== DATA SUPPLIED ==
○ ○ ○ ○ ○

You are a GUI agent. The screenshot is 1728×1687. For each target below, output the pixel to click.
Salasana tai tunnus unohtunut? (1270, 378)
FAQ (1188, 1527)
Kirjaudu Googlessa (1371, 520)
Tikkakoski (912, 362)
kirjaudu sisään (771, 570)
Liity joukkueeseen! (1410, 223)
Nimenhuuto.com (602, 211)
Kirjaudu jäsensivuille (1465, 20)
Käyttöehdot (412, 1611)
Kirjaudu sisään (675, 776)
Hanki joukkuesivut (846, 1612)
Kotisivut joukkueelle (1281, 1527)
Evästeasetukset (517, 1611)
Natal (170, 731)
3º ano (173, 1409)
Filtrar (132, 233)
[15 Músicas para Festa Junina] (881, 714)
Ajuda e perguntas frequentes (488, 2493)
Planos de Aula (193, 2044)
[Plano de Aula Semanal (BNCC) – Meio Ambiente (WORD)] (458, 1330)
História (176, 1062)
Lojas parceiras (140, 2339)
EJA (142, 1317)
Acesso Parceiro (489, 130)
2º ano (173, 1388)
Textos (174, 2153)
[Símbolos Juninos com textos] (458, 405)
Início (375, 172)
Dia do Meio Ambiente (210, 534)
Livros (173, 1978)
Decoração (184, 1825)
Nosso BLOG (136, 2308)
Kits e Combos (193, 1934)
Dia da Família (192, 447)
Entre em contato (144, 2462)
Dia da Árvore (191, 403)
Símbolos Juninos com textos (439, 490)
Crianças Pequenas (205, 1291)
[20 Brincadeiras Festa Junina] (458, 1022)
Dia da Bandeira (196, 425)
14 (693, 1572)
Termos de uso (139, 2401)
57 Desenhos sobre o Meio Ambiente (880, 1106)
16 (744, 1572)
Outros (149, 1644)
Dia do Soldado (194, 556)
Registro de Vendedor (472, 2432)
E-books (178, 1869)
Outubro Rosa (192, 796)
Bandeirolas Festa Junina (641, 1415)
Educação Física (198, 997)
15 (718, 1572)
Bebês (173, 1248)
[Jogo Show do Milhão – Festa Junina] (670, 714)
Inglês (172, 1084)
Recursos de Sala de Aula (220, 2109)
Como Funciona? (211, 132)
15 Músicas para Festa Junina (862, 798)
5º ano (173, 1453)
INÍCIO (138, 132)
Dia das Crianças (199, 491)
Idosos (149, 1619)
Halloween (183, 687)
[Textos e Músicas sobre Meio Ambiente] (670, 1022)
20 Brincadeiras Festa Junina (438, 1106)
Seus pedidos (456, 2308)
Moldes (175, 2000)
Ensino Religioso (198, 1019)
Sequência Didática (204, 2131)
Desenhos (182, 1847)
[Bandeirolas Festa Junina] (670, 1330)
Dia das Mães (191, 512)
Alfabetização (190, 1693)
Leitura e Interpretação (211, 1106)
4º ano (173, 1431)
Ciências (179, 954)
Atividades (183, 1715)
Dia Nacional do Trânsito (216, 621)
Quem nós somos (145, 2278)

○ ○ ○ ○ ○

== AIM OF THE EXERCISE ==
What you write must match the material above exactly and in full.

== WRITTEN ANSWER ==
You are a GUI agent. The screenshot is 1728×1687. For each target below, output the pixel to click.
Salasana tai tunnus unohtunut? (1270, 378)
FAQ (1188, 1527)
Kirjaudu Googlessa (1371, 520)
Tikkakoski (912, 362)
kirjaudu sisään (771, 570)
Liity joukkueeseen! (1410, 223)
Nimenhuuto.com (602, 211)
Kirjaudu jäsensivuille (1465, 20)
Käyttöehdot (412, 1611)
Kirjaudu sisään (675, 776)
Hanki joukkuesivut (846, 1612)
Kotisivut joukkueelle (1281, 1527)
Evästeasetukset (517, 1611)
Natal (170, 731)
3º ano (173, 1409)
Filtrar (132, 233)
[15 Músicas para Festa Junina] (881, 714)
Ajuda e perguntas frequentes (488, 2493)
Planos de Aula (193, 2044)
[Plano de Aula Semanal (BNCC) – Meio Ambiente (WORD)] (458, 1330)
História (176, 1062)
Lojas parceiras (140, 2339)
EJA (142, 1317)
Acesso Parceiro (489, 130)
2º ano (173, 1388)
Textos (174, 2153)
[Símbolos Juninos com textos] (458, 405)
Início (375, 172)
Dia do Meio Ambiente (210, 534)
Livros (173, 1978)
Decoração (184, 1825)
Nosso BLOG (136, 2308)
Kits e Combos (193, 1934)
Dia da Família (192, 447)
Entre em contato (144, 2462)
Dia da Árvore (191, 403)
Símbolos Juninos com textos (439, 490)
Crianças Pequenas (205, 1291)
[20 Brincadeiras Festa Junina] (458, 1022)
Dia da Bandeira (196, 425)
14 (693, 1572)
Termos de uso (139, 2401)
57 Desenhos sobre o Meio Ambiente (880, 1106)
16 (744, 1572)
Outros (149, 1644)
Dia do Soldado (194, 556)
Registro de Vendedor (472, 2432)
E-books (178, 1869)
Outubro Rosa (192, 796)
Bandeirolas Festa Junina (641, 1415)
Educação Física (198, 997)
15 (718, 1572)
Bebês (173, 1248)
[Jogo Show do Milhão – Festa Junina] (670, 714)
Inglês (172, 1084)
Recursos de Sala de Aula (220, 2109)
Como Funciona? (211, 132)
15 Músicas para Festa Junina (862, 798)
5º ano (173, 1453)
INÍCIO (138, 132)
Dia das Crianças (199, 491)
Idosos (149, 1619)
Halloween (183, 687)
[Textos e Músicas sobre Meio Ambiente] (670, 1022)
20 Brincadeiras Festa Junina (438, 1106)
Seus pedidos (456, 2308)
Moldes (175, 2000)
Ensino Religioso (198, 1019)
Sequência Didática (204, 2131)
Desenhos (182, 1847)
[Bandeirolas Festa Junina] (670, 1330)
Dia das Mães (191, 512)
Alfabetização (190, 1693)
Leitura e Interpretação (211, 1106)
4º ano (173, 1431)
Ciências (179, 954)
Atividades (183, 1715)
Dia Nacional do Trânsito (216, 621)
Quem nós somos (145, 2278)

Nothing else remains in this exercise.